The JSON file is sent to the official government Invoice Registration Portal (IRP) (either through direct GSP/API integration or manual portal upload). 

Step 4: The Digital Stamp

The IRP verifies the structural fields of your file. Once validated, the system performs two essential tasks: 

  • It builds a 64-character alphanumeric Invoice Reference Number (IRN) unique to that document.
  • It signs the payload with a secure government QR Code. 

Step 5: Distribution

The portal automatically transmits this authenticated data directly into your GSTR-1 return portal and copies the details over to the E-Way Bill portal for shipping needs.
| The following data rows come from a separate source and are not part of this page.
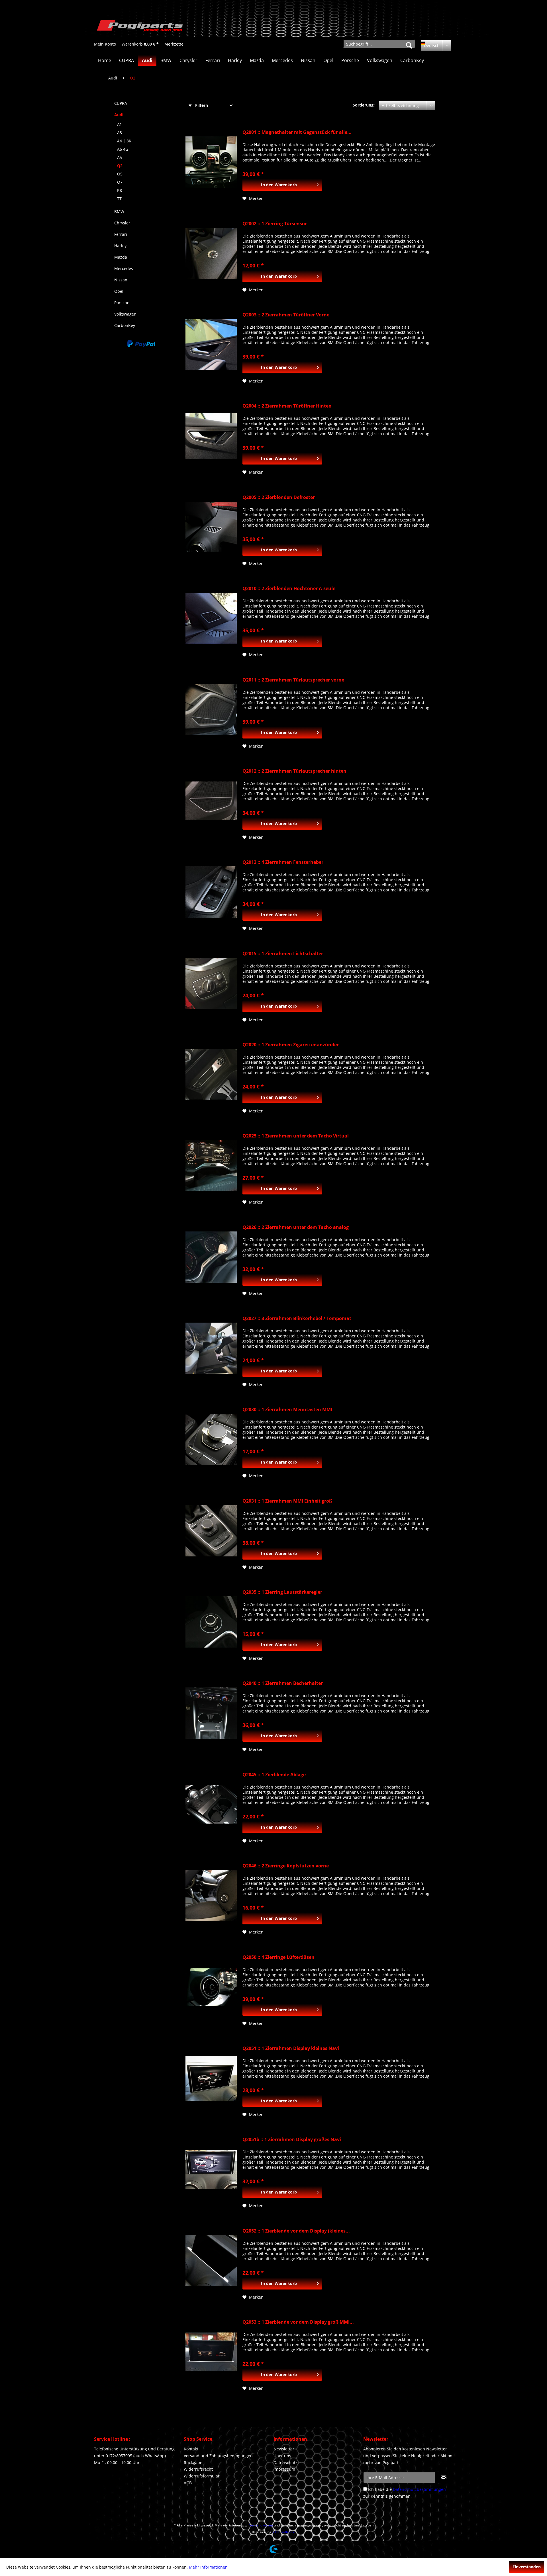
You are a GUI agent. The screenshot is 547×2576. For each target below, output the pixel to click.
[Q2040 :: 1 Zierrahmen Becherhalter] (211, 1713)
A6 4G (122, 149)
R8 (119, 190)
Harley (120, 245)
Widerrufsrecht (198, 2469)
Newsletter (284, 2449)
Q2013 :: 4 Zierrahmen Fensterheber (282, 862)
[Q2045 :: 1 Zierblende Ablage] (211, 1804)
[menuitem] (105, 44)
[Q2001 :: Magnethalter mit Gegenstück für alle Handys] (211, 162)
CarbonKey (124, 325)
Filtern (201, 105)
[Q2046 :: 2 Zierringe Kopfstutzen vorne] (211, 1895)
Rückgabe (193, 2462)
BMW (119, 211)
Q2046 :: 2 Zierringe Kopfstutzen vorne (285, 1866)
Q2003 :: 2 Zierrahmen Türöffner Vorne (285, 315)
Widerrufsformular (202, 2476)
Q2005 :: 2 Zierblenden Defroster (278, 497)
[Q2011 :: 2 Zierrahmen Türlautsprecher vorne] (211, 710)
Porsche (121, 302)
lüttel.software (283, 2532)
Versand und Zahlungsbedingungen (218, 2455)
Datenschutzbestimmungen (419, 2489)
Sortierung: (364, 105)
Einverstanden (527, 2566)
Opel (118, 291)
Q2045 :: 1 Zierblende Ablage (274, 1775)
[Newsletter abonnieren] (444, 2477)
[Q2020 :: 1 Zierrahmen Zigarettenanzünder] (211, 1074)
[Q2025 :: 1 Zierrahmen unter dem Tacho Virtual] (211, 1166)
You can now safely print the invoice with its new QR code and hand it over to your customer. 


3. High-Cost Penalties for Non-Compliance

Operating a business over the ₹5 Crore threshold without validating your data via the IRP carries immediate, steep statutory fines under Section 122 of the CGST Act. 

Type of Violation  Financial Penalty Incurred
Failure to generate an E-Invoice (Issuing a traditional invoice instead) 100% of the tax due on that supply OR ₹10,000 per invoice (whichever amount is higher).
Incorrect or Faulty E-Invoicing (Filing wrong values, mismatching calculations) ₹25,000 per affected invoice.

The Collateral Risks of Missing Your E-Invoices

Beyond basic flat-rate government fines, failing to compute an IRN creates severe operational blockades for your day-to-day trading: 

  • Your Invoice is Legally Invalid: Under Rule 48(4), any invoice issued by an applicable business that lacks a registered IRN is legally treated as if no invoice was ever issued. 
  • Denial of Input Tax Credit (ITC): Your corporate B2B clients cannot use an invalid invoice to claim their Input Tax Credits. If your buyers discover they are losing out on their tax offsets because your systems are non-compliant, they may completely stop payments or terminate your business relationship. 
  • Transit Seizures: Transporting heavy commercial freight with a basic invoice that has no matching IRP documentation can result in the immediate detention of your delivery vehicle and physical goods by on-road tax authorities.